IMF: Iran should aim at limiting the budget deficit
Baku, Azerbaijan, Feb. 10
By Dalga Khatinoglu - Trend:
The International Monetary Fund says the sharp drop in global oil prices and an uncertain external environment will bring significant challenges to the outlook of Iran's economy.
According to a report released Feb.10, International Monetary Fund said that the fund's team visited Tehran Jan. 24 to Feb. 5 and held discussions with the authorities on recent developments in the Iranian economy, the near-term outlook, and the authorities' macroeconomic policies and reform agenda.
The report quoted Martin Cerisola, Assistant Director for the Middle East and Central Asia Department of the IMF as saying that "Discussions with the Iranian authorities took place against the background of a marked improvement in macroeconomic conditions over the past year, with a rebound in economic activity and a decline in inflation. However, the sharp drop in global oil prices and an uncertain external environment will bring significant challenges to the outlook".
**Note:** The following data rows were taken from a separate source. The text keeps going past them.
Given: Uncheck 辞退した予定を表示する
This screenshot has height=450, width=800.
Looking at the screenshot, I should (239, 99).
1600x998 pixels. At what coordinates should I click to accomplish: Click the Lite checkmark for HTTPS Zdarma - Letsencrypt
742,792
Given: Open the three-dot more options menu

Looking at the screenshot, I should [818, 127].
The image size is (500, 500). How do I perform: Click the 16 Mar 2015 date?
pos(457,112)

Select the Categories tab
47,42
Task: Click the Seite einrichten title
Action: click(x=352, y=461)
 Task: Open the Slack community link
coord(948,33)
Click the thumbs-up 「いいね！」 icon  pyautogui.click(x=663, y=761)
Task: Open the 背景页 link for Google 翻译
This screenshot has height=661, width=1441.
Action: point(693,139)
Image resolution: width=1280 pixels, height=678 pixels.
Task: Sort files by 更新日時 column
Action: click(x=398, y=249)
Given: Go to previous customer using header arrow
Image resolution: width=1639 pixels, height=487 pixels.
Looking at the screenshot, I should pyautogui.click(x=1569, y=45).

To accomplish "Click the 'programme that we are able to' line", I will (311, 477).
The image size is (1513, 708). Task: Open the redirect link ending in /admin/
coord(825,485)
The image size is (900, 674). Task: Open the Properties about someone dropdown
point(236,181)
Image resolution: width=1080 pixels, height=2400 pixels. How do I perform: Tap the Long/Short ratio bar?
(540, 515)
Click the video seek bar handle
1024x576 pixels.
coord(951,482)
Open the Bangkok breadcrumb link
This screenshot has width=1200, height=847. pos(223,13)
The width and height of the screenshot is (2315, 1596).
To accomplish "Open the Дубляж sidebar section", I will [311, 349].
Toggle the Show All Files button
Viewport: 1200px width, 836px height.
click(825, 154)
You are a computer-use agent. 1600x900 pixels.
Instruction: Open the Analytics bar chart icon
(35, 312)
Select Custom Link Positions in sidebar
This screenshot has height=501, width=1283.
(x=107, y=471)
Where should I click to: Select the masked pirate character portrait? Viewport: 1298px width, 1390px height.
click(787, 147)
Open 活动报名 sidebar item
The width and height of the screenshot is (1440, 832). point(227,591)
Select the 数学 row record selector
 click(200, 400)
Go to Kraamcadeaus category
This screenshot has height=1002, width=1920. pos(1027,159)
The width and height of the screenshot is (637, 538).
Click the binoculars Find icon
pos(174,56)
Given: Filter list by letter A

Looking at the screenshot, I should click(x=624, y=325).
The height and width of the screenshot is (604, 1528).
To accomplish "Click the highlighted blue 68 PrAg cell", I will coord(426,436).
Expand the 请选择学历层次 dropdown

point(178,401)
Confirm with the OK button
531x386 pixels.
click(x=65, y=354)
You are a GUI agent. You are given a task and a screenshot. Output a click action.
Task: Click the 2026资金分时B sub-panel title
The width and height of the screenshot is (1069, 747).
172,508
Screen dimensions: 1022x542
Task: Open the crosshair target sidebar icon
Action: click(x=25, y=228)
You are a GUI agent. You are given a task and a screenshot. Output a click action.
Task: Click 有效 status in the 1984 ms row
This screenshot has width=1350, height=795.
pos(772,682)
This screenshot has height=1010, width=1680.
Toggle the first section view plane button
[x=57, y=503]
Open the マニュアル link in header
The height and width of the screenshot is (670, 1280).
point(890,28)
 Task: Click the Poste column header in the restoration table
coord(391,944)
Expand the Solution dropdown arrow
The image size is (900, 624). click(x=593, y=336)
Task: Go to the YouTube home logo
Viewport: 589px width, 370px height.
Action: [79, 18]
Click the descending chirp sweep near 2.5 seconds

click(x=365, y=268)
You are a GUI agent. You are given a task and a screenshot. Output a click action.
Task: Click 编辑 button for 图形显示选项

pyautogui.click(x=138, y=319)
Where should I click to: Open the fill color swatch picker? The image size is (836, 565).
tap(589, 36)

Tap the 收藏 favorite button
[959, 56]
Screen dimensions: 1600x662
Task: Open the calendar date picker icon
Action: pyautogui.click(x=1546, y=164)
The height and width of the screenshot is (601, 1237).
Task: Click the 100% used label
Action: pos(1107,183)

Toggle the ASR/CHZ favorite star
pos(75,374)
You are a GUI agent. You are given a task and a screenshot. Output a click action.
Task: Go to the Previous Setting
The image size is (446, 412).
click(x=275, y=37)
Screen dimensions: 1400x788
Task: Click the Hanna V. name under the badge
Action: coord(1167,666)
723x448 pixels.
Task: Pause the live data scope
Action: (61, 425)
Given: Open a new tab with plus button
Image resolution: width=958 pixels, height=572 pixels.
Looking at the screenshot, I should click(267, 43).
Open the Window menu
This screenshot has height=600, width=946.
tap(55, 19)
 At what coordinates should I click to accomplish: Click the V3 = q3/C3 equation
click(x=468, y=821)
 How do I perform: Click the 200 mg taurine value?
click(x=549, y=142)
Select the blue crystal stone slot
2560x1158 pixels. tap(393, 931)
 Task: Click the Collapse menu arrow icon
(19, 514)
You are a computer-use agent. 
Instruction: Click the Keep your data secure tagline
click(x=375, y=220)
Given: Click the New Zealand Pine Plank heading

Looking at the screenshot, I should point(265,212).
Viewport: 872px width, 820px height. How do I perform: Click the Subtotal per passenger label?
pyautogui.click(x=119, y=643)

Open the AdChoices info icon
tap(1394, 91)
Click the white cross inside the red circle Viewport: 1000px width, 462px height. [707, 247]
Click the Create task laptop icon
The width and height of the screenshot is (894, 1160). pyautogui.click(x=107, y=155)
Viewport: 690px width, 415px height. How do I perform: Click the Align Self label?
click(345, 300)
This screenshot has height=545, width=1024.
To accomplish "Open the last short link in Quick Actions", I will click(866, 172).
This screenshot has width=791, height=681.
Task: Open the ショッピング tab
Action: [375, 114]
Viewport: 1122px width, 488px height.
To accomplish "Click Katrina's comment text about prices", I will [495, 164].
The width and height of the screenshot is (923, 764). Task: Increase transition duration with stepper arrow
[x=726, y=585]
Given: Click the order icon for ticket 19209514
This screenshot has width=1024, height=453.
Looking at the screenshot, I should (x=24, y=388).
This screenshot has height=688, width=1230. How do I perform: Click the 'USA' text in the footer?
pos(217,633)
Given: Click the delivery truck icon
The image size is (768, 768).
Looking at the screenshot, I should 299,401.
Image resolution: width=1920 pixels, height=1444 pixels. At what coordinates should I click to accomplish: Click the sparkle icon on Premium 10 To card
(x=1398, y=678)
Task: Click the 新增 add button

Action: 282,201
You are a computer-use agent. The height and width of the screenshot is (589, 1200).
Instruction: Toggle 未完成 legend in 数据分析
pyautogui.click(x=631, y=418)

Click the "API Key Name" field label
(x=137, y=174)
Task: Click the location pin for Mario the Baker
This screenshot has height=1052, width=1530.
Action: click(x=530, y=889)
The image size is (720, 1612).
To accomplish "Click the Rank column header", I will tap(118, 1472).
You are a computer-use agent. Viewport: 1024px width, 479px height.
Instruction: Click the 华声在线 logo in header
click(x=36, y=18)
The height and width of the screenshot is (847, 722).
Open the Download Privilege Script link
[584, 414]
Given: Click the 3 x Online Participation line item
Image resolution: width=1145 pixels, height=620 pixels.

The report says, "The authorities recognize these challenges and remain determined to sustain the improvements in macroeconomic conditions. The discussions focused on the policies needed for preserving disinflation gains and for supporting the economy in its adjustment to lower oil prices. For this, the IMF team recommended that fiscal policy should aim at limiting the budget deficit in the next fiscal year to around 2.5 percent of GDP. Monetary policy should continue to aim at keeping inflation expectations anchored, by preemptively targeting liquidity growth at prudent levels. This policy mix would help absorb shocks and provide more room for credit to flow to the economy."
The IMF released a report last month, saying that Iran's GDP growth reached 3 percent in 2014 after 8.5 percent- contraction during last two consecutive years, but it's expected that the country's GDP growth reach 0.6 percent in 2015. It also estimated that Iran's inflation rate has decreased from 34.7 percent in 2013 to 15.8 percent in 2014, but it's projected to re-rise to 17.3 percent in the current year.
Maintaining exchange rate flexibility would also help smooth the transition to an environment with lower oil prices.
"The discussions also focused on the need for pressing ahead reforms and the authorities' plans in the banking sector to address nonperforming loans and strengthen the efficiency of financial intermediation," the IMF said.
Iran's nominal GDP has shrunk from $418.9 billion in 2012 to $386.2 billion in 2013, but rose to $406.3 billion in 2014.
It's expected Iran's nominal GDP to stand at $386.2 billion in the current year.